### Work to complete
When the listing below reaches the line that has "The width and height of the screenshot is (800, 450).", start reproducing exactly; stop after the line that has "Pick the 'Usa i valori teorici' radio button", and drop the pictures.

---------- Provided material

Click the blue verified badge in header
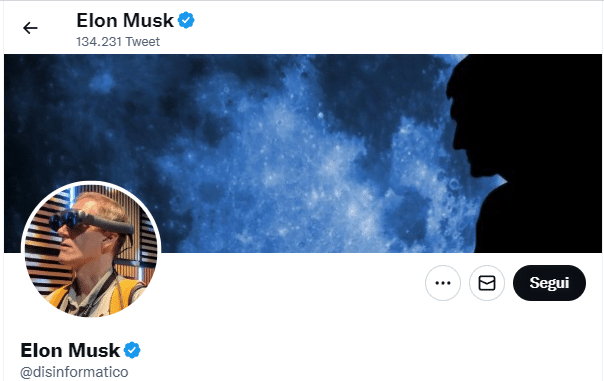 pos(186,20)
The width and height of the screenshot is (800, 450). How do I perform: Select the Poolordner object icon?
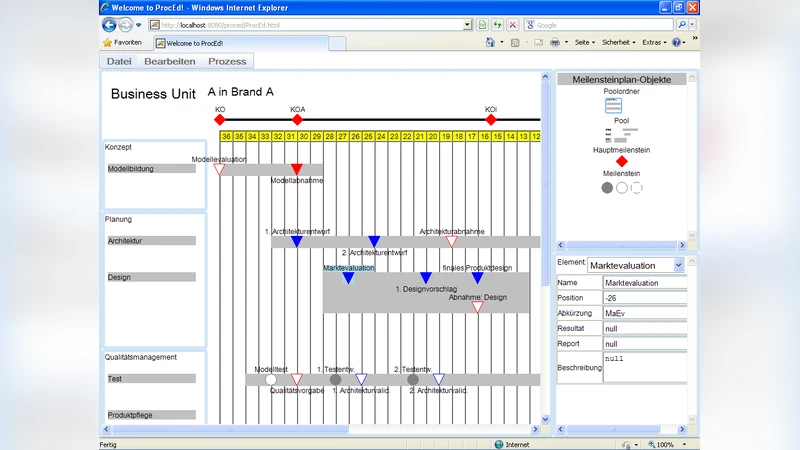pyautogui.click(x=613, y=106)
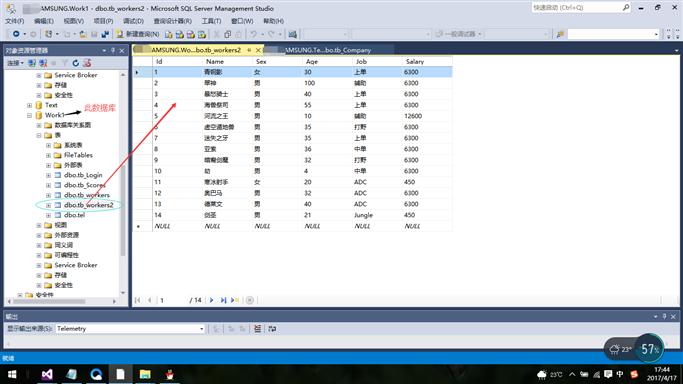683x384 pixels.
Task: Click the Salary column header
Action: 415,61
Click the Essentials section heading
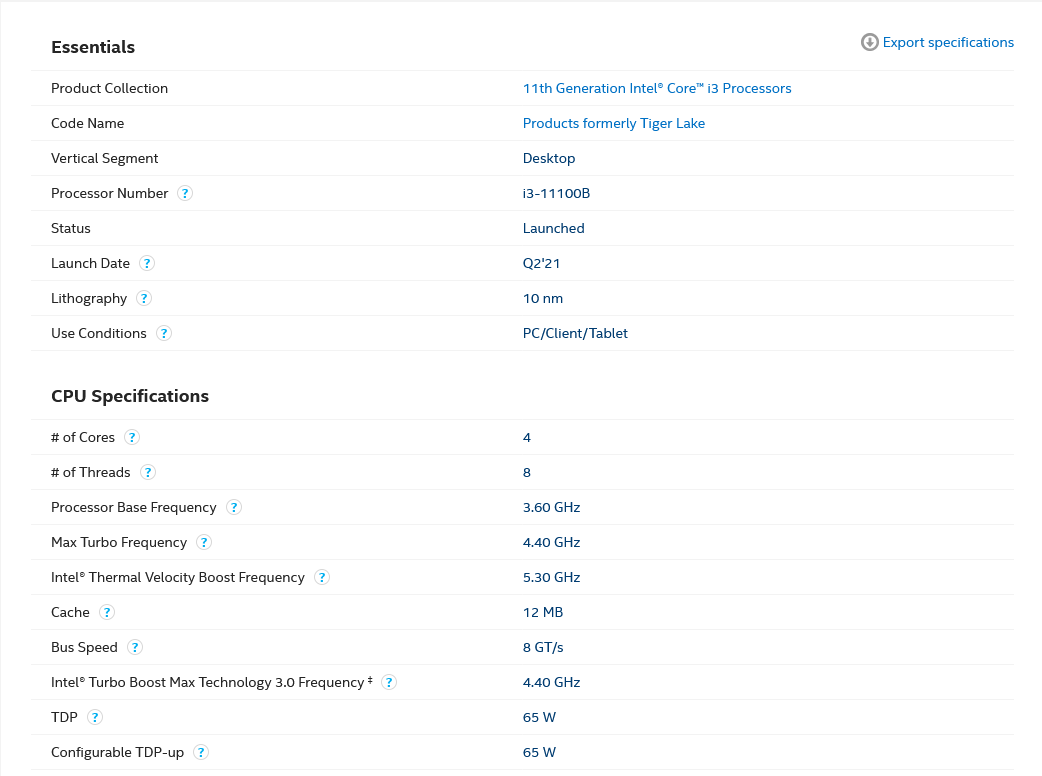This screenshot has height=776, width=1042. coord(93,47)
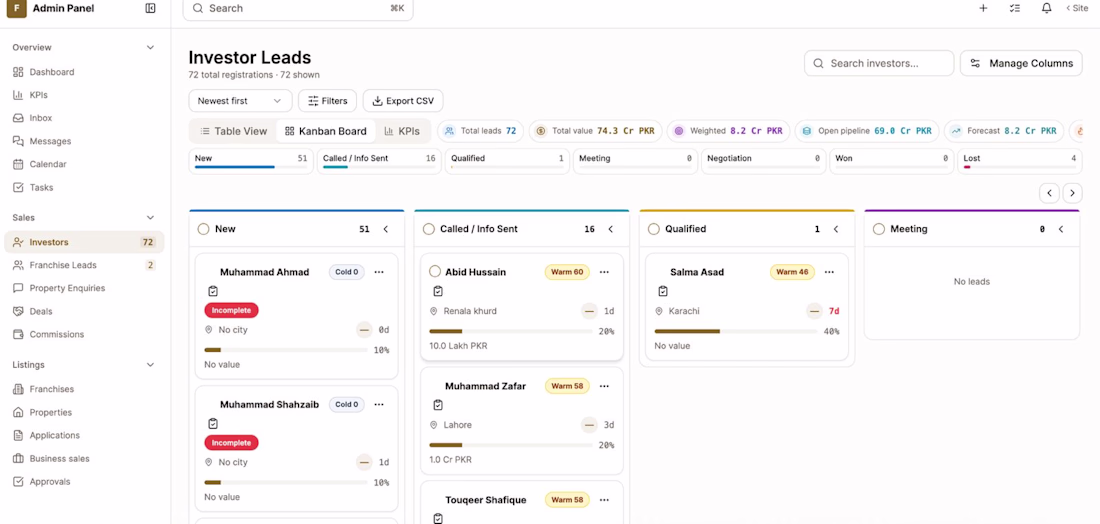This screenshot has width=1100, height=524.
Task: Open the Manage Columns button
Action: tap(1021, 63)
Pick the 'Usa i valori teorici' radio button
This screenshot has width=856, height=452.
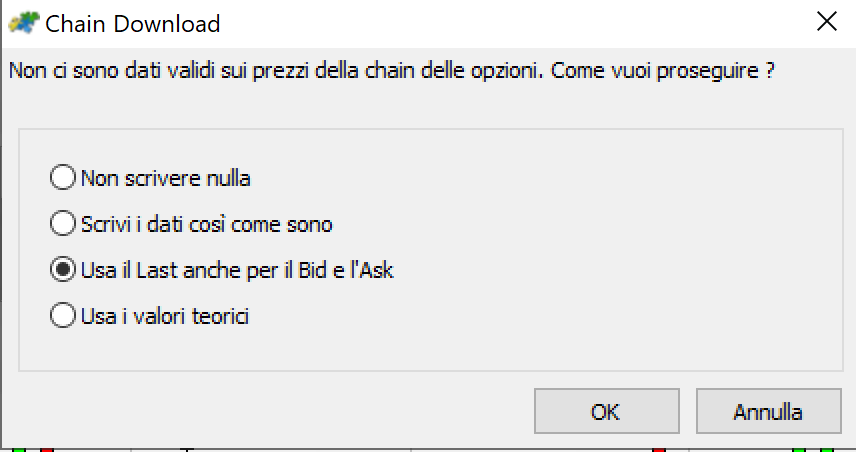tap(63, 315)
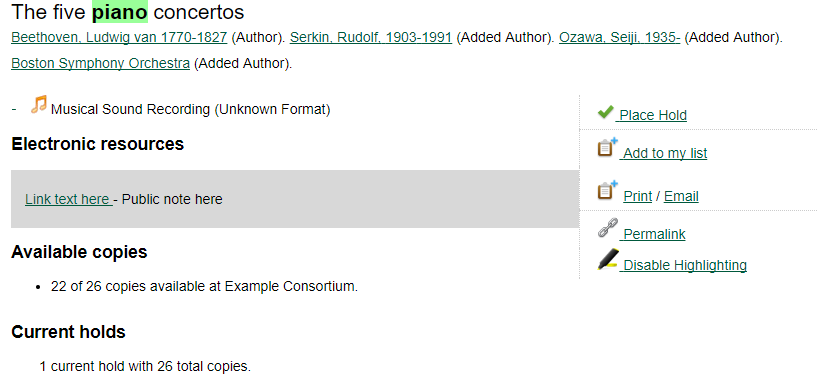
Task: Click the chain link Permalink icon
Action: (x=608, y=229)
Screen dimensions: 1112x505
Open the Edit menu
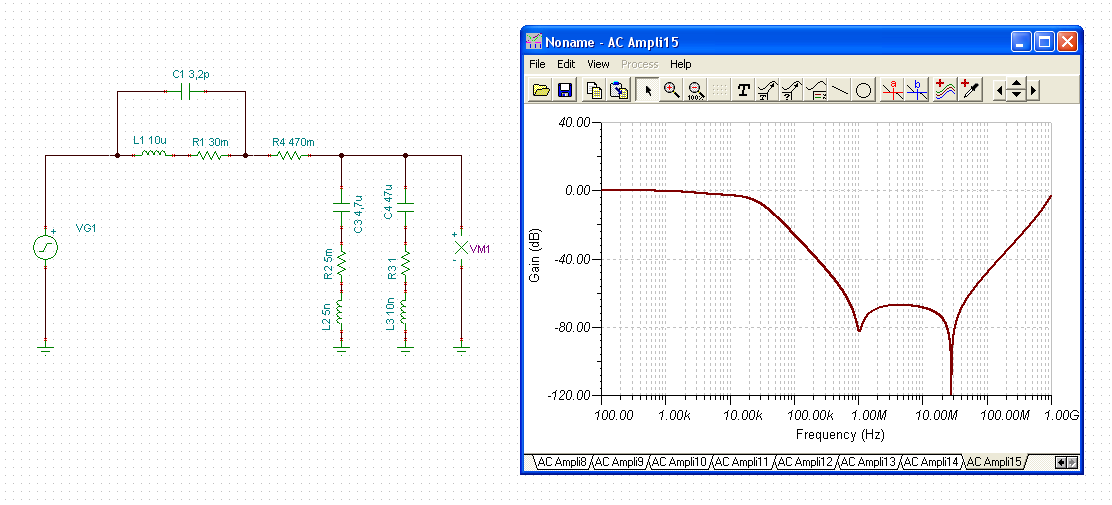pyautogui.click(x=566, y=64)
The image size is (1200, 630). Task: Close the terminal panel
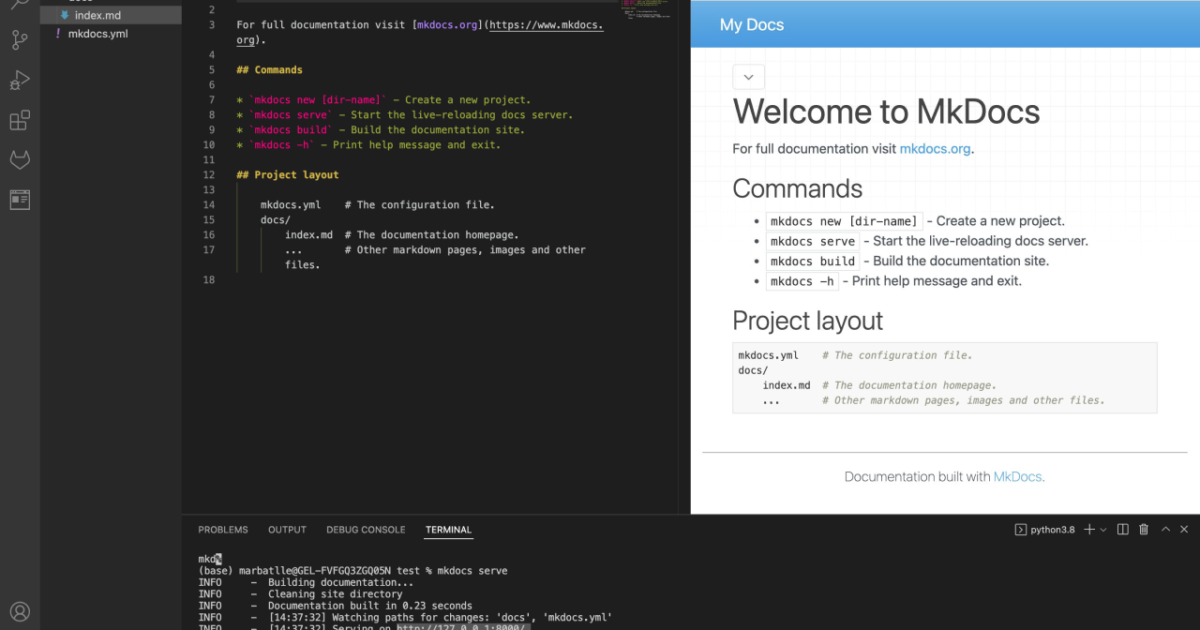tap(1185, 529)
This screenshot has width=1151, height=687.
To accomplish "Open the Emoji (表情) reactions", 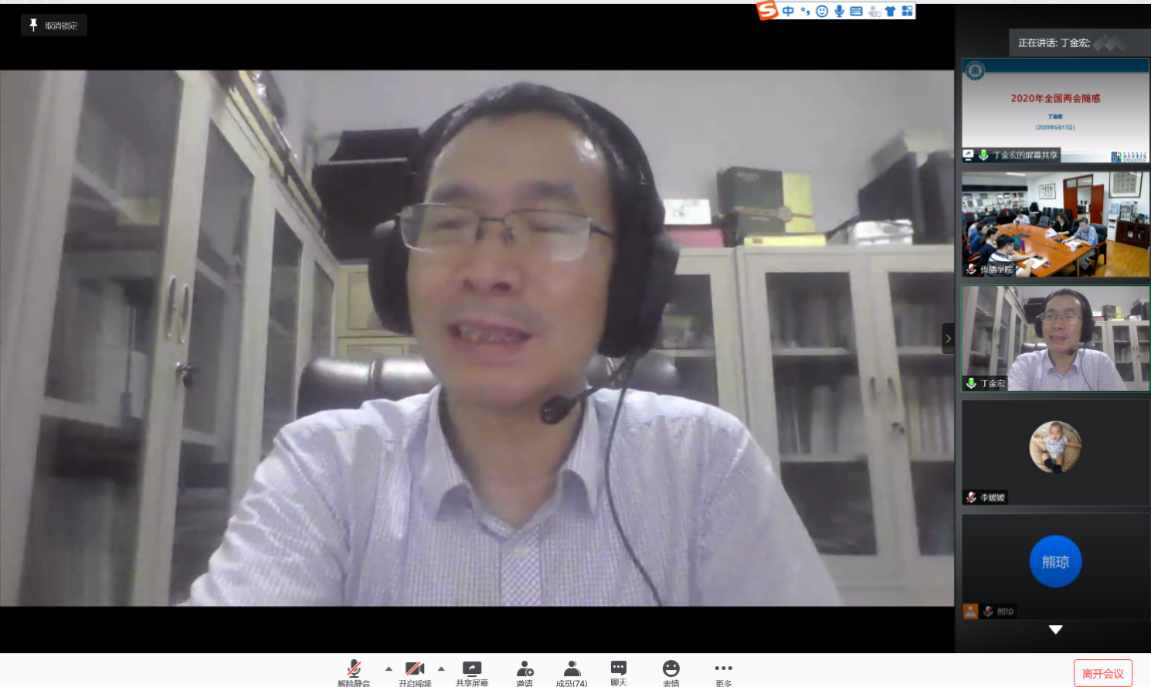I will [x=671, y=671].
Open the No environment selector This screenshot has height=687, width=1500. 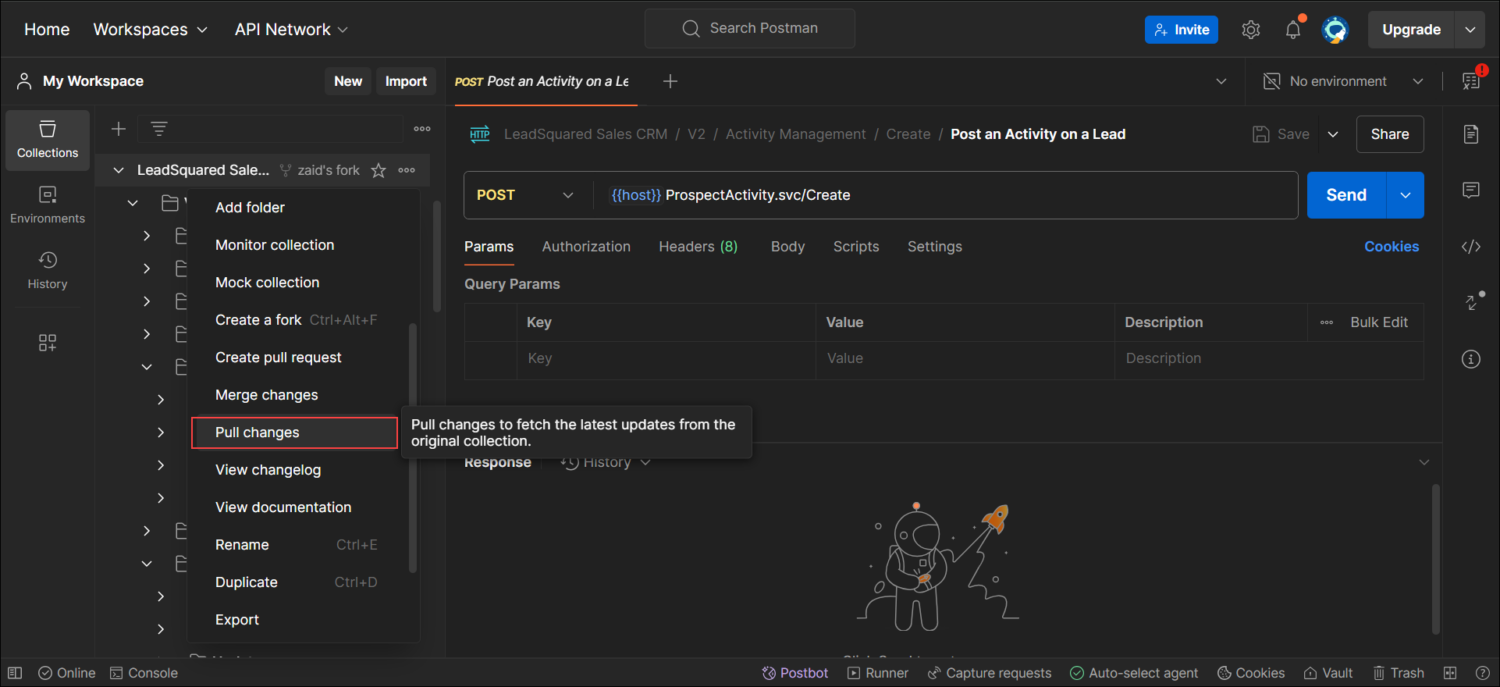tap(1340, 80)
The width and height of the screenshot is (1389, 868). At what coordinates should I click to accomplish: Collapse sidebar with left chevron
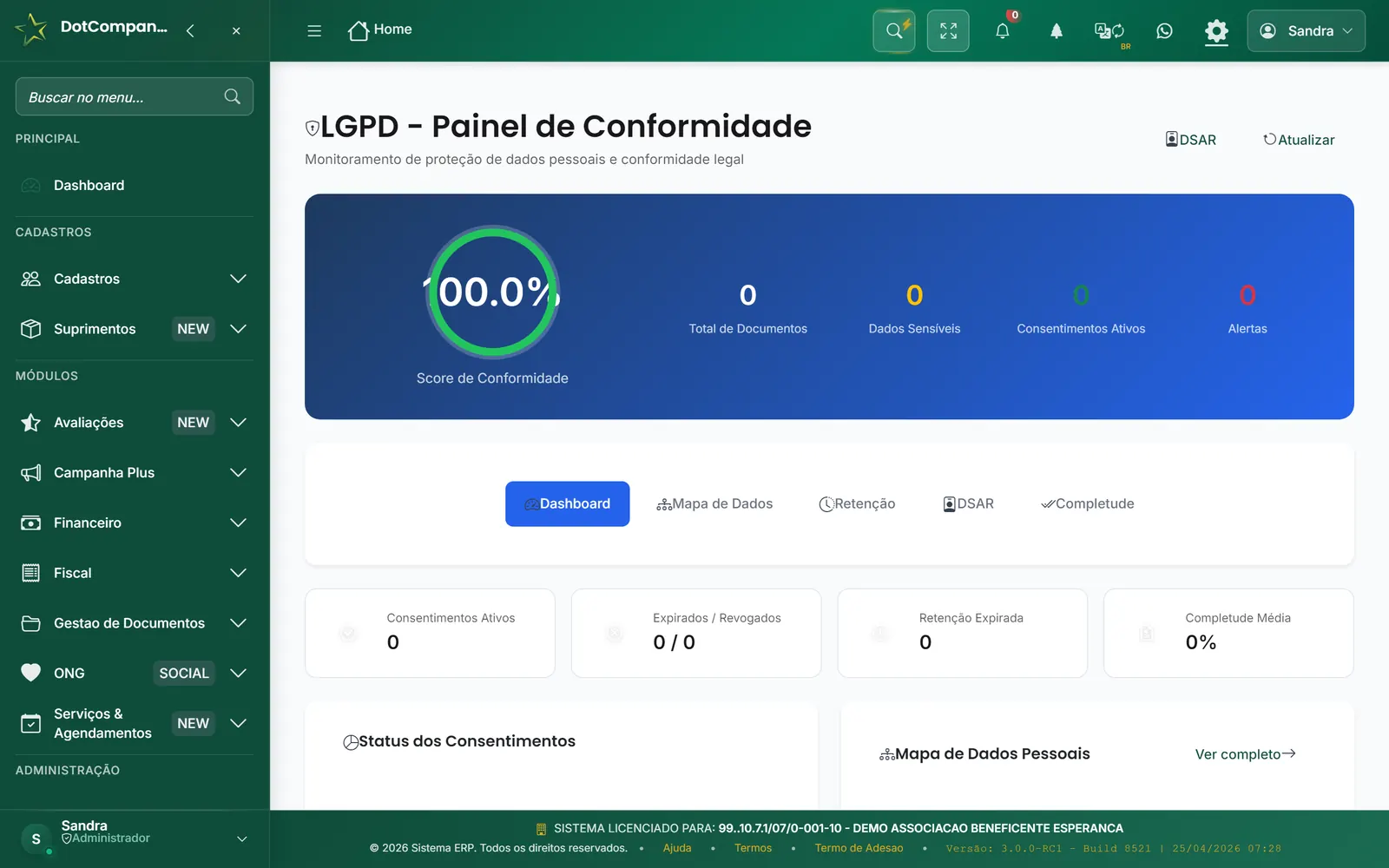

--------------------

### Answer below
The width and height of the screenshot is (800, 450). How do I perform: Select the Poolordner object icon?
pyautogui.click(x=613, y=106)
683x384 pixels.
Task: Click the Salary column header
Action: 415,61
Click the Essentials section heading
This screenshot has height=776, width=1042. coord(93,47)
This screenshot has width=1100, height=524.
Task: Open the Manage Columns button
Action: tap(1021, 63)
Pick the 'Usa i valori teorici' radio button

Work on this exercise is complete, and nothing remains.